----- Given passage

Fix/setup robustness and multi agent#29
Conversation
test_asn1_size drives the APER encoder directly and test_e2e_report_path hardcodes EncodingFormat::ASN1 for both the agent under test and its fake-dApp peer. On a JSON-only build (-DLIBE3_ENABLE_ASN1=OFF) the encoder factory returns nullptr for ASN.1, so both tests fail with 'encoder unavailable' (-12) rather than telling us anything about the build. Exclude the two targets at configure time when ASN.1 support is compiled out, mirroring the existing test_json_encoder skip. The tests themselves are unchanged, so ASN.1-enabled builds keep full coverage.
The RAN side of the setup channel is a ZMQ REP socket, which must send exactly one reply per received request before it can receive again. The setup loop bailed out without replying whenever the incoming message could not be answered (undecodable bytes from a wrong-encoding or misbehaving dApp, an unexpected PDU type, or a SetupResponse encode failure), leaving the socket stuck in the send state: every subsequent zmq_recv fails and all future dApp setups stall until the connector happens to reset or the agent restarts. Complete the REQ/REP exchange on every such path with a best-effort empty reply (new send_empty_setup_reply helper). The peer treats the empty reply as a failed setup and retries; the setup channel stays usable for the next dApp. On the POSIX connector, which has no REP state machine, the empty send is a harmless zero-length frame. Malformed-message logs are demoted to one concise warn line per message. Add test_setup_bad_request: a raw ZMQ REQ peer sends garbage to a running agent and must still get a reply, and a well-formed SetupRequest on the same socket afterwards must still receive a positive SetupResponse. The test fails by timeout without this fix and uses whichever encoding the build provides (JSON preferred), so it runs on JSON-only builds.

----------
----- Given data

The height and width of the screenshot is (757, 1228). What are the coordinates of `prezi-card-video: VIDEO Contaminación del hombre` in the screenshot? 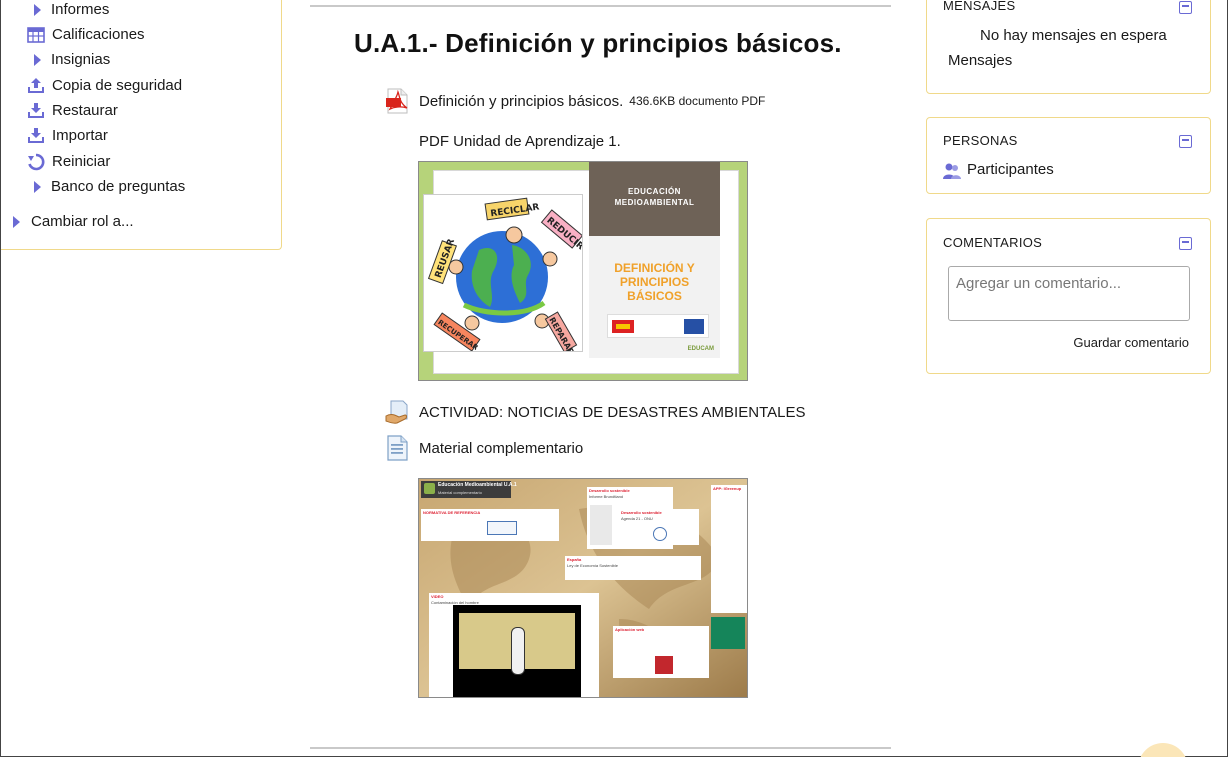 It's located at (514, 645).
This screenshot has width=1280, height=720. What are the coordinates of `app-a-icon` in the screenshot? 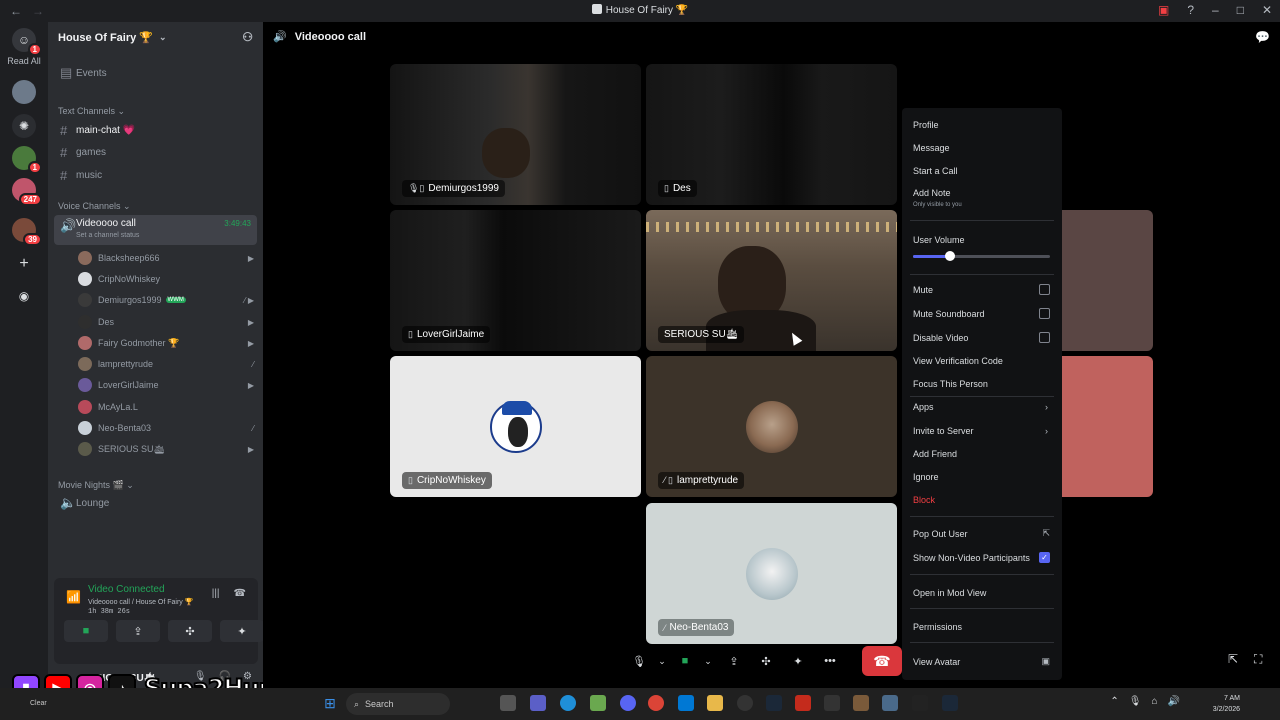 It's located at (803, 703).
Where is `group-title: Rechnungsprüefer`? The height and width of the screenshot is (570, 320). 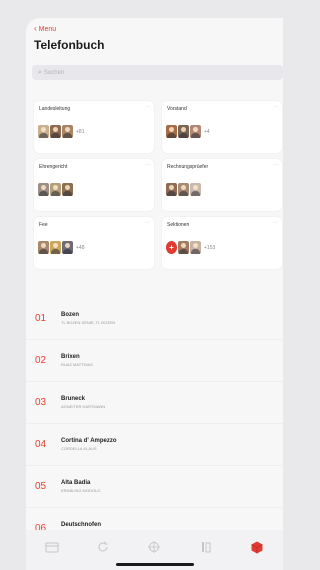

----------

List of tasks.
(A) In the pull request description, what error code do the two ASN.1 tests fail with on a JSON-only build?
(B) List every test named in the pull request description.
(C) Write a continuation of the pull request description on setup robustness, beginning after its final sentence.

Written responses.
(A) They fail with "encoder unavailable" (-12).

(B) test_asn1_size, test_e2e_report_path, test_json_encoder, test_setup_bad_request

(C)
ServiceModel::ran_function_data() defaults to an empty vector, but the E3AP schema (messages/asn1/V1/e3ap-1.0.0.asn1) declares E3-RanFunctionDefinition.ranFunctionData as a MANDATORY OCTET STRING (SIZE (1..32768)) — it can be neither omitted nor empty. Encoding a setupResponse that advertises such an SM therefore violates the APER size constraint and aborts the encode of the whole PDU: one data-less SM silently breaks setup for every dApp, including the RAN functions that do provide data. Since the field is mandatory (omitting it is not an option), substitute a 1-byte 0x00 placeholder when the SM provides no data, and say so in a comment next to the schema reference. SMs with real data are encoded exactly as before. Verified against the asn1c runtime generated from this grammar: encoding E3-RanFunctionDefinition with an empty ranFunctionData fails the PER size constraint, while the 1-byte placeholder encodes and decodes. Extend test_asn1_size (the ASN.1-only test binary) with a setupResponse that carries one SM with data and one without: the encode must succeed, the result must decode, the real payload must round-trip byte-for-byte, and the data-less SM must surface the 0x00 placeholder.
SmRegistry was a process-wide singleton, so every E3Interface in a process
shared one SM table. That breaks any multi-agent process in two ways:
- registering an SM with the same RAN function id on a second,
completely independent agent fails with SM_ALREADY_REGISTERED, and
- E3Interface::stop() cleared the SHARED registry, wiping the Service
Models of every other RAN-role agent still running in the process
(the existing role guard only protected against the dApp-role case).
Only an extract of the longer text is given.